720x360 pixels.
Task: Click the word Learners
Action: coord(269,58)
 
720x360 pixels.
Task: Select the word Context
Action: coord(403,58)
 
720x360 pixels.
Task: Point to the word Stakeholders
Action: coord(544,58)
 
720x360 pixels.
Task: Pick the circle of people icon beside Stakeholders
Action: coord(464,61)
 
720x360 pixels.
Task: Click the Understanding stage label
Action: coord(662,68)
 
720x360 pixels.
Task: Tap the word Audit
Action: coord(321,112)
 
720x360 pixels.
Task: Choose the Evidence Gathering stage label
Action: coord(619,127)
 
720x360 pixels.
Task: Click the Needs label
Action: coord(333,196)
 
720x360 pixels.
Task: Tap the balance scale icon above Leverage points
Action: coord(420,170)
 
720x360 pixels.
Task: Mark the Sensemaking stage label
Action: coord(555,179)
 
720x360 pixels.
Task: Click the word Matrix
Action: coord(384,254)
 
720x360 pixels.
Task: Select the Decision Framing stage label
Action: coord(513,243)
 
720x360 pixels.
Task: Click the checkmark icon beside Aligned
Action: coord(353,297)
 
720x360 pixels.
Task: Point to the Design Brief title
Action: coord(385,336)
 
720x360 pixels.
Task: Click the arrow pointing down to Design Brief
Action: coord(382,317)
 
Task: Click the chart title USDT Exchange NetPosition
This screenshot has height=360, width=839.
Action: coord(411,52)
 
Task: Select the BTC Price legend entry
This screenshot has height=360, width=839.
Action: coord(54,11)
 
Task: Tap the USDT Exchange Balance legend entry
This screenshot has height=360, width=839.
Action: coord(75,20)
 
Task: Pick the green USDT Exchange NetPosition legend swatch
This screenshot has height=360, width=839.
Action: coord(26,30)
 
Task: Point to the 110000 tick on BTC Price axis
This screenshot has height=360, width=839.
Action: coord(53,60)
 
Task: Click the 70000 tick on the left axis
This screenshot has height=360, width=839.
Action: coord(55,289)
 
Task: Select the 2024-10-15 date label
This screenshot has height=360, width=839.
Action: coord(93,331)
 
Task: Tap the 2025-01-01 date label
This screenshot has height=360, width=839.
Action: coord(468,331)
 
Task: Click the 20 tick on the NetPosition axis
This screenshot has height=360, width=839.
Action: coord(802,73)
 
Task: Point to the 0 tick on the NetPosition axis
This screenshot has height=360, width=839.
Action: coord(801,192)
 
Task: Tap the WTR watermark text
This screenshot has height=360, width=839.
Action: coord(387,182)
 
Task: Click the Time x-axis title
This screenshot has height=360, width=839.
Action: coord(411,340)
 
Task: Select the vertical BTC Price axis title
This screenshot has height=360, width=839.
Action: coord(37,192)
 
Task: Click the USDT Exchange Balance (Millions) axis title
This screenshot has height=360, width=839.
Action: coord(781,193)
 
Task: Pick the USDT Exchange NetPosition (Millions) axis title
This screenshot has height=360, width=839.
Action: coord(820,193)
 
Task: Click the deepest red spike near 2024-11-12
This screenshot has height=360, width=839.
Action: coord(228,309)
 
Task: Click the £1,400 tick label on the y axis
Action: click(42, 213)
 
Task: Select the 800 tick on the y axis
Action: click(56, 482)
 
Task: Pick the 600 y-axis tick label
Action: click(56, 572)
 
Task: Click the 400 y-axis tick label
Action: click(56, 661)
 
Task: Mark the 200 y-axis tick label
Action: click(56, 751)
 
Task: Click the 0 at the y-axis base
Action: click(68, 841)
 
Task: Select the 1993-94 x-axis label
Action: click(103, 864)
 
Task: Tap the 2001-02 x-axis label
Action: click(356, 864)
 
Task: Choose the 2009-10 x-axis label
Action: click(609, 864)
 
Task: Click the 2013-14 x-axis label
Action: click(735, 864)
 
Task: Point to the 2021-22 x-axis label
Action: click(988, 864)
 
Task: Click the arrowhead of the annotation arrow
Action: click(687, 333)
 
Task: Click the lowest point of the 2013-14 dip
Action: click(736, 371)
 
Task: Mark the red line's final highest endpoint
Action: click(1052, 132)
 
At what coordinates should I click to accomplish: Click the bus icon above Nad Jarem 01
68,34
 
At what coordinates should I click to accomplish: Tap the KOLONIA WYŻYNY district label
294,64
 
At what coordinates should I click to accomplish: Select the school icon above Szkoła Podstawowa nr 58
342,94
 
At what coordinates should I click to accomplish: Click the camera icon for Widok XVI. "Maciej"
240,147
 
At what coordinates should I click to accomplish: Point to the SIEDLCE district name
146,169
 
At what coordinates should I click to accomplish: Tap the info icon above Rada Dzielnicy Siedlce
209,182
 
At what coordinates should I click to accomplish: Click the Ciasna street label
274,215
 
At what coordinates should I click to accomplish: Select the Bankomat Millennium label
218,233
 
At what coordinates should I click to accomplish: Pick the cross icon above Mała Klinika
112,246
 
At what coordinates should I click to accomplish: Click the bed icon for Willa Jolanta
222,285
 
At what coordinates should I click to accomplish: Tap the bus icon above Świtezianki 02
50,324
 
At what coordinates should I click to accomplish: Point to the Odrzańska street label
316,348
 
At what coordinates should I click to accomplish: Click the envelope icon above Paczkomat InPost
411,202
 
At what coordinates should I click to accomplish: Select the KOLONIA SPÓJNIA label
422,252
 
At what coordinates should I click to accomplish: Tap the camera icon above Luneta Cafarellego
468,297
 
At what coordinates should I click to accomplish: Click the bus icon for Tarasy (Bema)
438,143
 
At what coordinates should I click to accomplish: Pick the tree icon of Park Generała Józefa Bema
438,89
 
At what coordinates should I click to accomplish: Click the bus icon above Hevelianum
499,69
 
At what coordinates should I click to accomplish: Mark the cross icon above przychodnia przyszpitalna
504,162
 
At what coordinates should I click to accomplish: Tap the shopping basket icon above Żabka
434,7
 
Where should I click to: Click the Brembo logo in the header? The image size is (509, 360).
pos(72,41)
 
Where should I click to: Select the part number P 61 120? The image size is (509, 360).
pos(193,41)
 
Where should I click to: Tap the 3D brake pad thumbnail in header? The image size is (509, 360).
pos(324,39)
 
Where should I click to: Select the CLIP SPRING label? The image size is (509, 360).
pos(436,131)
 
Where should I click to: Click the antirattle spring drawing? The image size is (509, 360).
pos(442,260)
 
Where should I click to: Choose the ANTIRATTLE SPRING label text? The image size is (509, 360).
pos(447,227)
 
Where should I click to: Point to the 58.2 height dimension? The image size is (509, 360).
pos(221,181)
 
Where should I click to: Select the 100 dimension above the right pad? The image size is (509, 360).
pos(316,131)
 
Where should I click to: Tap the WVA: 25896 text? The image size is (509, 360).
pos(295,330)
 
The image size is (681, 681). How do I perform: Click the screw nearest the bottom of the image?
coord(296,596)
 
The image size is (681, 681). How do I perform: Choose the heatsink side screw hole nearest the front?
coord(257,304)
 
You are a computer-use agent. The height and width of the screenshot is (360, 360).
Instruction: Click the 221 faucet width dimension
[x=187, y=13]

> _Exercise goal_: Can you copy out all of the entries above again, word for word?

> _Finished exercise_:
720x360 pixels.
Task: Click the word Learners
Action: coord(269,58)
 
720x360 pixels.
Task: Select the word Context
Action: coord(403,58)
 
720x360 pixels.
Task: Point to the word Stakeholders
Action: coord(544,58)
 
720x360 pixels.
Task: Pick the circle of people icon beside Stakeholders
Action: coord(464,61)
 
720x360 pixels.
Task: Click the Understanding stage label
Action: coord(662,68)
 
720x360 pixels.
Task: Tap the word Audit
Action: coord(321,112)
 
720x360 pixels.
Task: Choose the Evidence Gathering stage label
Action: coord(619,127)
 
720x360 pixels.
Task: Click the Needs label
Action: coord(333,196)
 
720x360 pixels.
Task: Tap the balance scale icon above Leverage points
Action: coord(420,170)
 
720x360 pixels.
Task: Mark the Sensemaking stage label
Action: coord(555,179)
 
720x360 pixels.
Task: Click the word Matrix
Action: coord(384,254)
 
720x360 pixels.
Task: Select the Decision Framing stage label
Action: coord(513,243)
 
720x360 pixels.
Task: Click the checkmark icon beside Aligned
Action: coord(353,297)
 
720x360 pixels.
Task: Point to the Design Brief title
Action: coord(385,336)
 
720x360 pixels.
Task: Click the arrow pointing down to Design Brief
Action: coord(382,317)
 
Task: Click the chart title USDT Exchange NetPosition
This screenshot has height=360, width=839.
Action: coord(411,52)
 
Task: Select the BTC Price legend entry
This screenshot has height=360, width=839.
Action: coord(54,11)
 
Task: Tap the USDT Exchange Balance legend entry
This screenshot has height=360, width=839.
Action: coord(75,20)
 
Task: Pick the green USDT Exchange NetPosition legend swatch
This screenshot has height=360, width=839.
Action: coord(26,30)
 
Task: Point to the 110000 tick on BTC Price axis
This screenshot has height=360, width=839.
Action: coord(53,60)
 
Task: Click the 70000 tick on the left axis
This screenshot has height=360, width=839.
Action: coord(55,289)
 
Task: Select the 2024-10-15 date label
This screenshot has height=360, width=839.
Action: coord(93,331)
 
Task: Tap the 2025-01-01 date label
This screenshot has height=360, width=839.
Action: coord(468,331)
 
Task: Click the 20 tick on the NetPosition axis
This screenshot has height=360, width=839.
Action: coord(802,73)
 
Task: Point to the 0 tick on the NetPosition axis
This screenshot has height=360, width=839.
Action: coord(801,192)
 
Task: Tap the WTR watermark text
This screenshot has height=360, width=839.
Action: coord(387,182)
 
Task: Click the Time x-axis title
This screenshot has height=360, width=839.
Action: coord(411,340)
 
Task: Select the vertical BTC Price axis title
This screenshot has height=360, width=839.
Action: coord(37,192)
 
Task: Click the USDT Exchange Balance (Millions) axis title
This screenshot has height=360, width=839.
Action: coord(781,193)
 
Task: Pick the USDT Exchange NetPosition (Millions) axis title
This screenshot has height=360, width=839.
Action: coord(820,193)
 
Task: Click the deepest red spike near 2024-11-12
This screenshot has height=360, width=839.
Action: coord(228,309)
 
Task: Click the £1,400 tick label on the y axis
Action: click(42, 213)
 
Task: Select the 800 tick on the y axis
Action: click(56, 482)
 
Task: Pick the 600 y-axis tick label
Action: click(56, 572)
 
Task: Click the 400 y-axis tick label
Action: click(56, 661)
 
Task: Mark the 200 y-axis tick label
Action: click(56, 751)
 
Task: Click the 0 at the y-axis base
Action: click(68, 841)
 
Task: Select the 1993-94 x-axis label
Action: click(103, 864)
 
Task: Tap the 2001-02 x-axis label
Action: click(356, 864)
 
Task: Choose the 2009-10 x-axis label
Action: click(609, 864)
 
Task: Click the 2013-14 x-axis label
Action: click(735, 864)
 
Task: Point to the 2021-22 x-axis label
Action: click(988, 864)
 
Task: Click the arrowhead of the annotation arrow
Action: click(687, 333)
 
Task: Click the lowest point of the 2013-14 dip
Action: click(736, 371)
 
Task: Mark the red line's final highest endpoint
Action: click(1052, 132)
 
At what coordinates should I click to accomplish: Click the bus icon above Nad Jarem 01
68,34
 
At what coordinates should I click to accomplish: Tap the KOLONIA WYŻYNY district label
294,64
 
At what coordinates should I click to accomplish: Select the school icon above Szkoła Podstawowa nr 58
342,94
 
At what coordinates should I click to accomplish: Click the camera icon for Widok XVI. "Maciej"
240,147
 
At what coordinates should I click to accomplish: Point to the SIEDLCE district name
146,169
 
At what coordinates should I click to accomplish: Tap the info icon above Rada Dzielnicy Siedlce
209,182
 
At what coordinates should I click to accomplish: Click the Ciasna street label
274,215
 
At what coordinates should I click to accomplish: Select the Bankomat Millennium label
218,233
 
At what coordinates should I click to accomplish: Pick the cross icon above Mała Klinika
112,246
 
At what coordinates should I click to accomplish: Click the bed icon for Willa Jolanta
222,285
 
At what coordinates should I click to accomplish: Tap the bus icon above Świtezianki 02
50,324
 
At what coordinates should I click to accomplish: Point to the Odrzańska street label
316,348
 
At what coordinates should I click to accomplish: Click the envelope icon above Paczkomat InPost
411,202
 
At what coordinates should I click to accomplish: Select the KOLONIA SPÓJNIA label
422,252
 
At what coordinates should I click to accomplish: Tap the camera icon above Luneta Cafarellego
468,297
 
At what coordinates should I click to accomplish: Click the bus icon for Tarasy (Bema)
438,143
 
At what coordinates should I click to accomplish: Pick the tree icon of Park Generała Józefa Bema
438,89
 
At what coordinates should I click to accomplish: Click the bus icon above Hevelianum
499,69
 
At what coordinates should I click to accomplish: Mark the cross icon above przychodnia przyszpitalna
504,162
 
At what coordinates should I click to accomplish: Tap the shopping basket icon above Żabka
434,7
 
Where should I click to: Click the Brembo logo in the header? The image size is (509, 360).
pos(72,41)
 
Where should I click to: Select the part number P 61 120? The image size is (509, 360).
pos(193,41)
 
Where should I click to: Tap the 3D brake pad thumbnail in header? The image size is (509, 360).
pos(324,39)
 
Where should I click to: Select the CLIP SPRING label? The image size is (509, 360).
pos(436,131)
 
Where should I click to: Click the antirattle spring drawing? The image size is (509, 360).
pos(442,260)
 
Where should I click to: Choose the ANTIRATTLE SPRING label text? The image size is (509, 360).
pos(447,227)
 
Where should I click to: Point to the 58.2 height dimension? The image size is (509, 360).
pos(221,181)
 
Where should I click to: Select the 100 dimension above the right pad? The image size is (509, 360).
pos(316,131)
 
Where should I click to: Tap the WVA: 25896 text? The image size is (509, 360).
pos(295,330)
 
The image size is (681, 681). How do I perform: Click the screw nearest the bottom of the image?
coord(296,596)
 
The image size is (681, 681). How do I perform: Choose the heatsink side screw hole nearest the front?
coord(257,304)
 
You are a computer-use agent. The height and width of the screenshot is (360, 360).
Instruction: Click the 221 faucet width dimension
[x=187, y=13]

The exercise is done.